▶ **Parts of the exercise**
**A.** Retype the passage on organic soil amendments word for word, starting at "The main aim" and ending at "and Giant Miscanthus.".
**B.** According to the passage on organic soil amendments, why should biosolids used in agricultural techniques be tested for low heavy metal concentrations? Answer in one to three sentences.
**C.** Which nutrients does the passage on organic soil amendments say increase when compost is used?

▶ **Excerpt**
To enhance phytoremediation process as well as to increase the amount of soil organic matter, different organic amendments are used (organic wastes such as sewage sludge, biosolids, compost). Application of organic waste matter as amendments are becoming more commonly used practices, especially in large degraded areas including mined soils. Organic wastes constitute enormous energetic, economic and environmental challenges which have led to their extensive reuse as amendments to soils. Use of the compost as a soil fertilizer provides for soil organic matter. Moreover, using compost contributes to increasing organic carbon and microbial activity, a greater amount of nitrogen, phosphorus, potassium and magnesium. Due to the improvement of soil porosity, more water is available for plants and cation-exchange capacity can be noticed [13]-[17]. Another organic waste used in agricultural techniques is sewage sludge. Stabilized sewage sludge in the composting process can be used as a source of nutrients and soil conditioner in fields. Application of low toxicity sewage sludge has a potential as an organic amendment and fertilizers which should be given a priority [16]-[21]. Biosolids used for remediation increases soil organic matter, with subsequent effect on it, water retention capacity and pH, buffer capacity and soil structure (aggregate stability, density, pore size). What is more, biosolids improve the biological activity and decrease soil erosion process. Single application of biosolid does not sufficiently increase organic matter and nutrients in soil, whereas the long-term and repeated application of sewage sludge can significantly improve the quality of soils. Some nutrients such as phosphate and potassium demand of agricultural soils can be covered by adequate biosolid application [16], [18]. Biosolids used for agro techniques should be tested for low concentration of heavy metals. Trace elements can enter in the food chain and biological circulation from soils and remain in the environment for long period of time, being resistant to chemical and biological degradation [19]. The natural process of carbon sequestration in degraded soils in highly complex and research results are not sufficient [1]. One of the appropriate solutions to a problem of mined soils is a combination of carbon sequestration, organic amendments as well as reforestation of degraded area.

The main aim of the study was to determine the effect of organic and inorganic amendments on heavy metal immobilization and organic carbon sequestration during phytoremediation of two degraded soils using Scots Pine and Giant Miscanthus.

(Screenshot grounding data)
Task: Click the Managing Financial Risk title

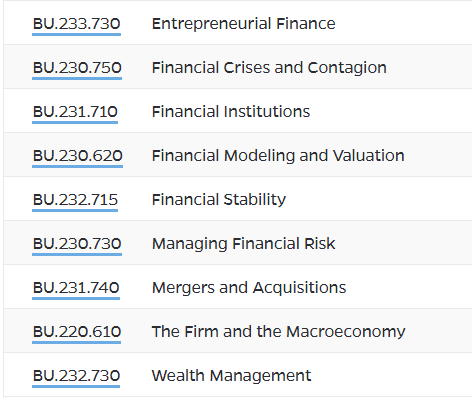Action: 244,244
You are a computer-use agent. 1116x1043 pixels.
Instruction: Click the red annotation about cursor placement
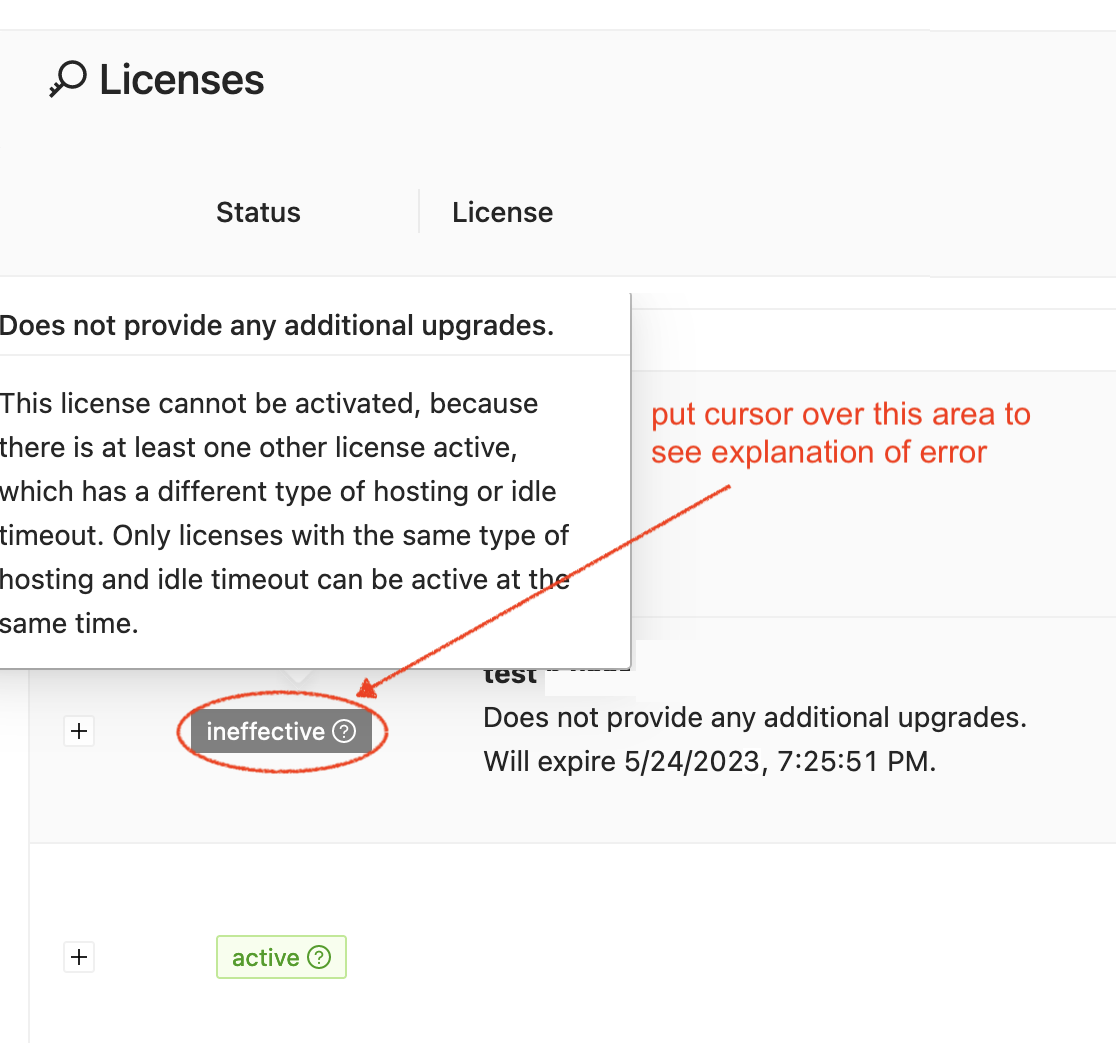click(840, 433)
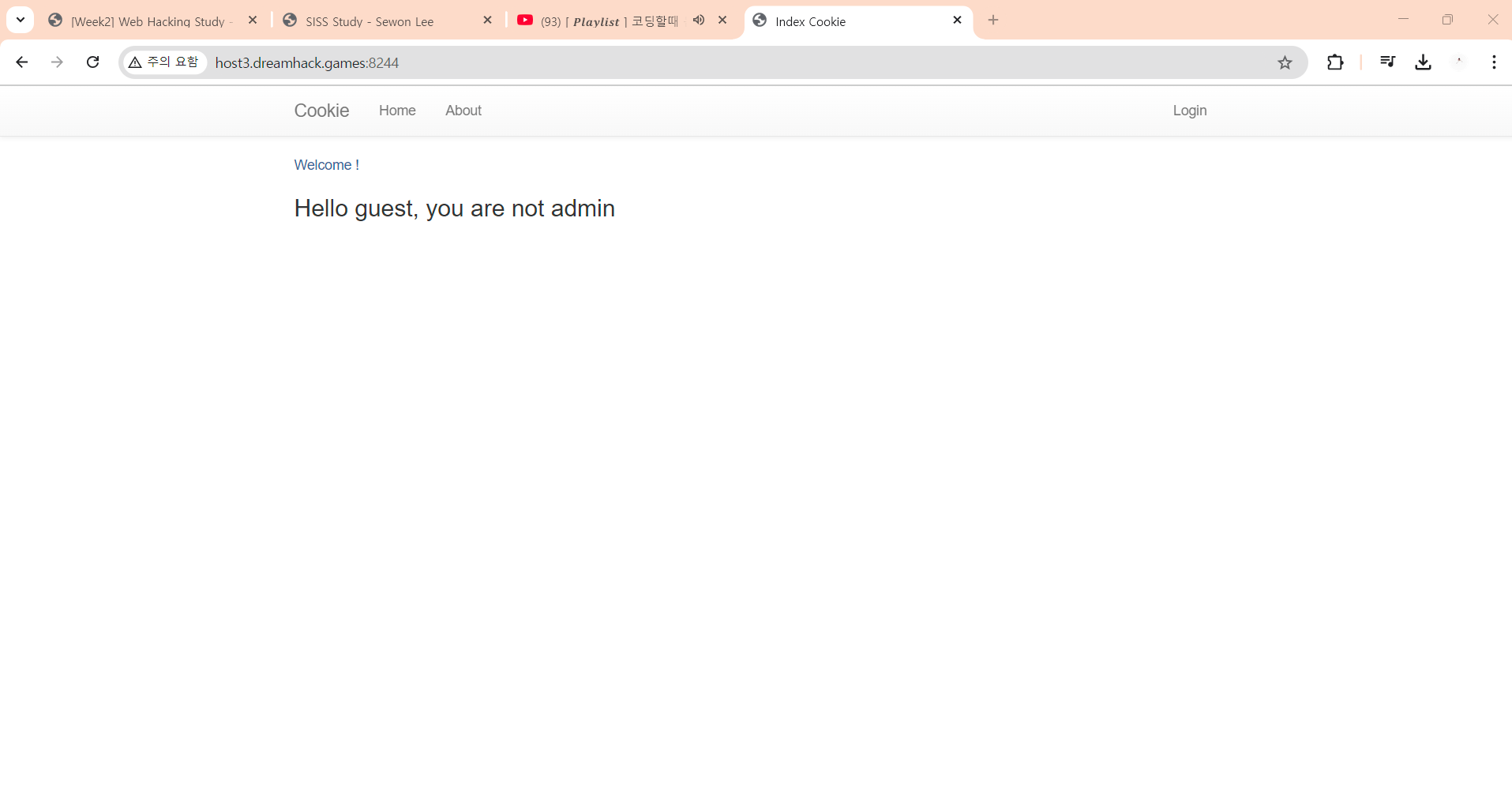Click the Home navigation link

[397, 111]
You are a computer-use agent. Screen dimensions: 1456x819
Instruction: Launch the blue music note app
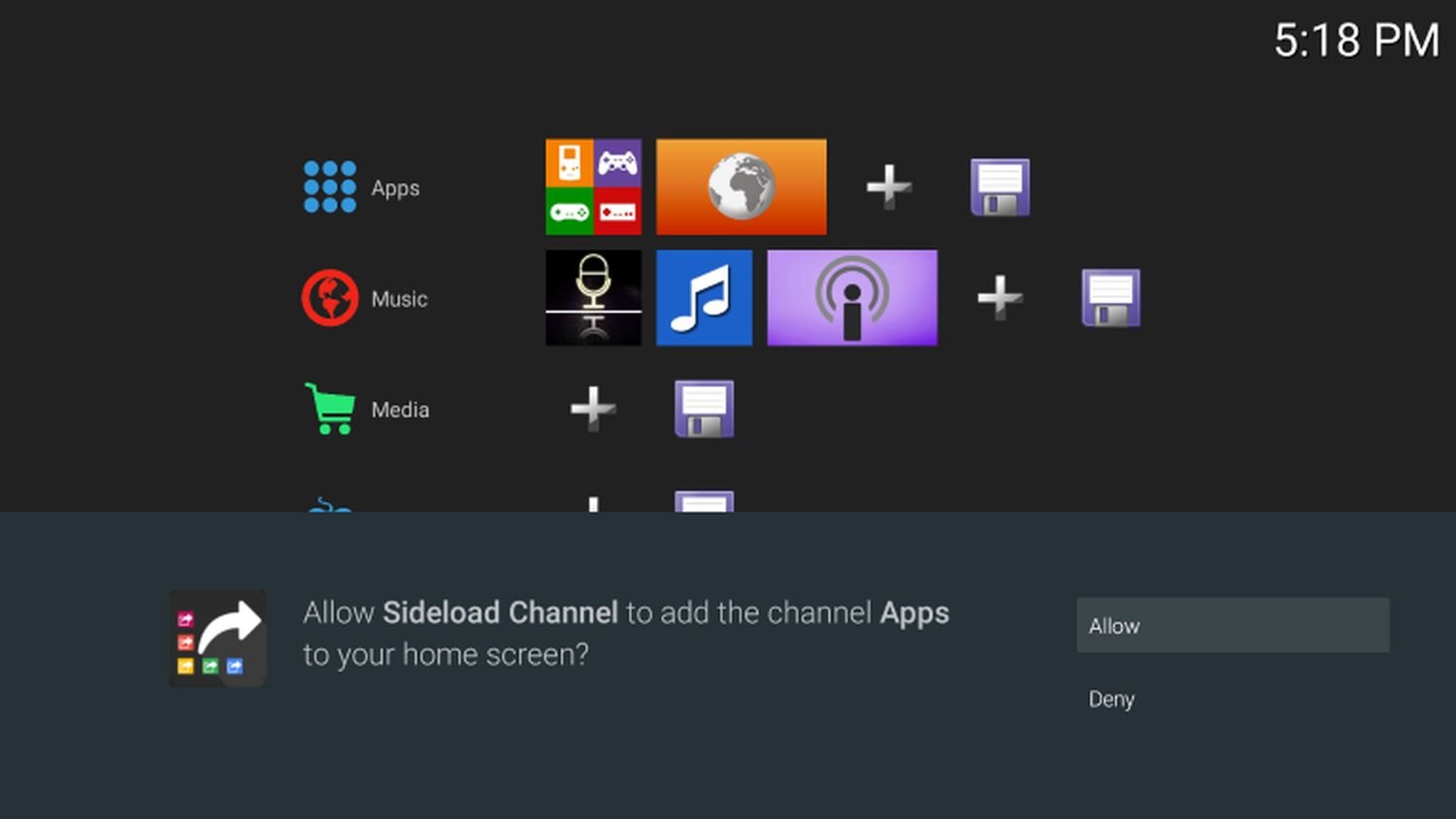[704, 298]
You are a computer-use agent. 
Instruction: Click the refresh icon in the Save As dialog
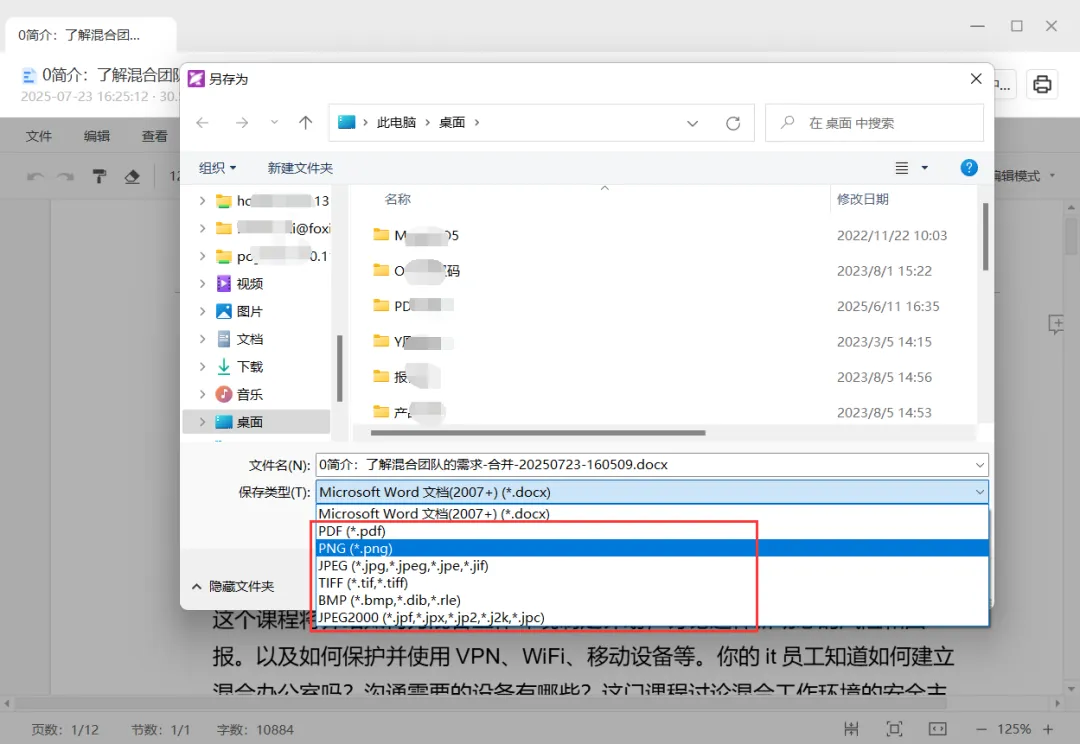(x=735, y=122)
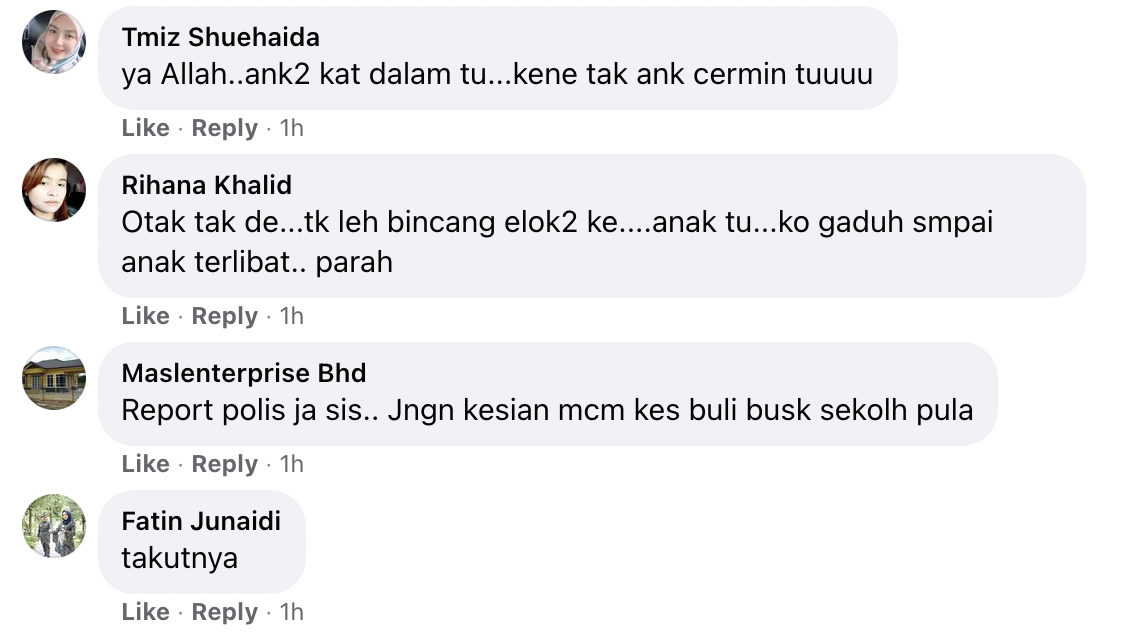1136x634 pixels.
Task: Open Fatin Junaidi's profile picture
Action: click(54, 526)
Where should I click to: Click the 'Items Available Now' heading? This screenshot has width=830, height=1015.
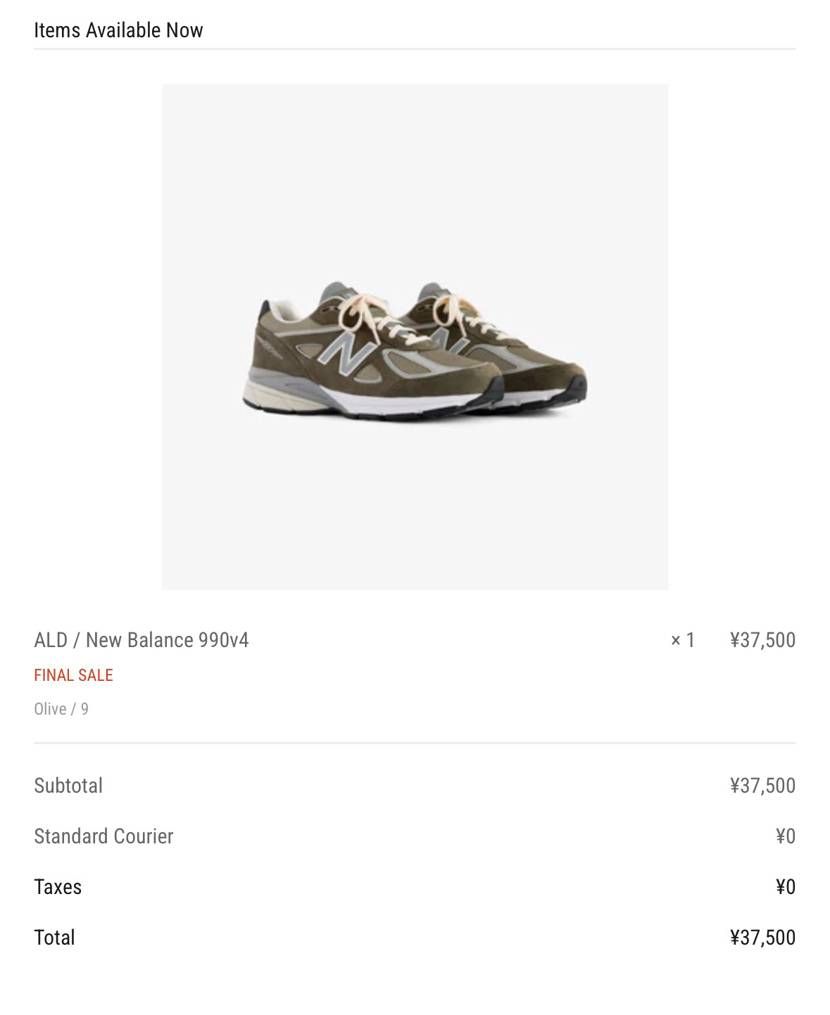(x=118, y=30)
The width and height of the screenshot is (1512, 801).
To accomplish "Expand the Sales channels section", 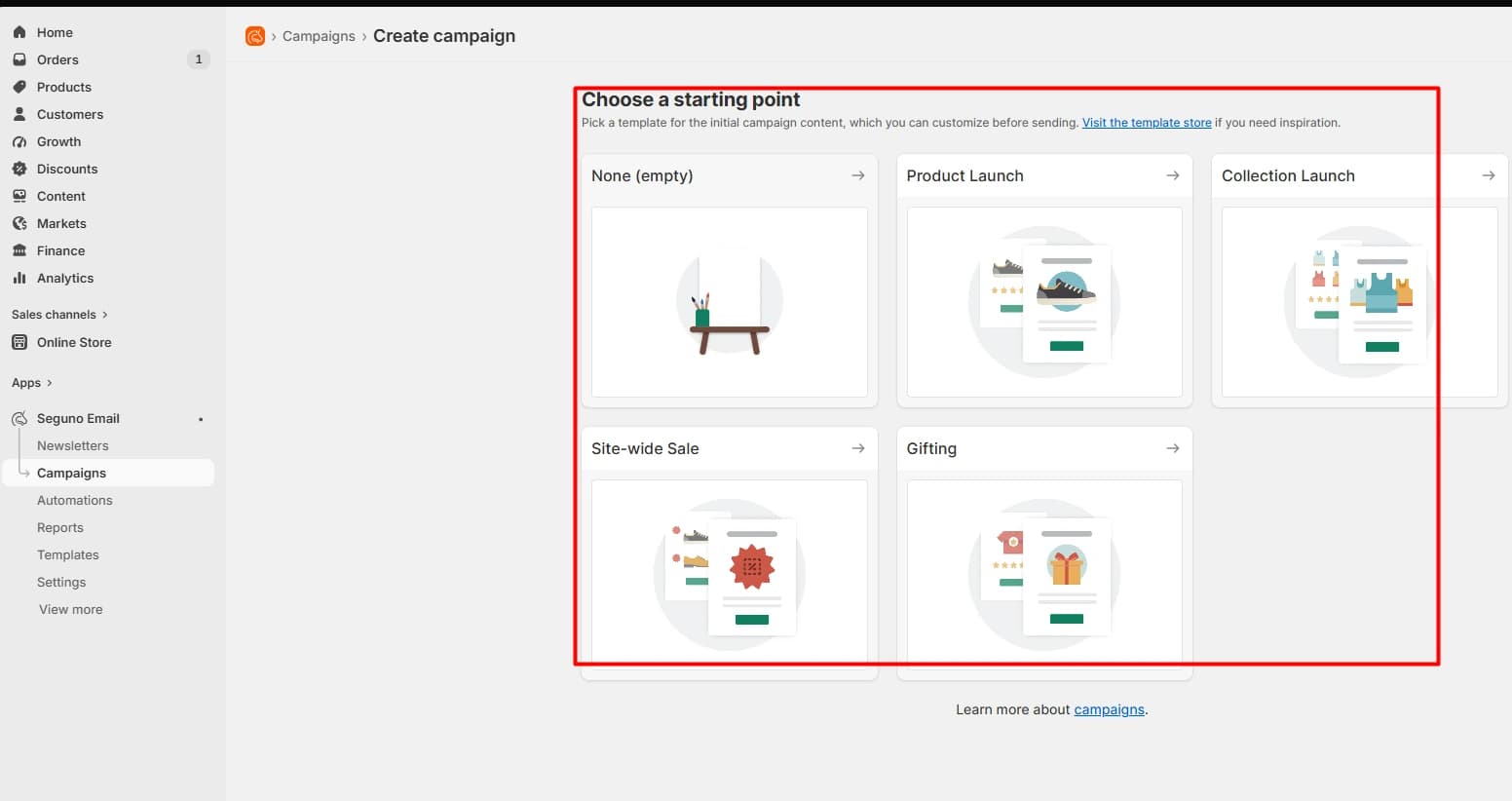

▶ **Outputs by task**
**A.**
The main aim of the study was to determine the effect of organic and inorganic amendments on heavy metal immobilization and organic carbon sequestration during phytoremediation of two degraded soils using Scots Pine and Giant Miscanthus.

**B.** Trace elements in soil can enter the food chain and biological circulation. They also stay in the environment for a long time because they resist chemical and biological degradation.

**C.** Nitrogen, phosphorus, potassium, magnesium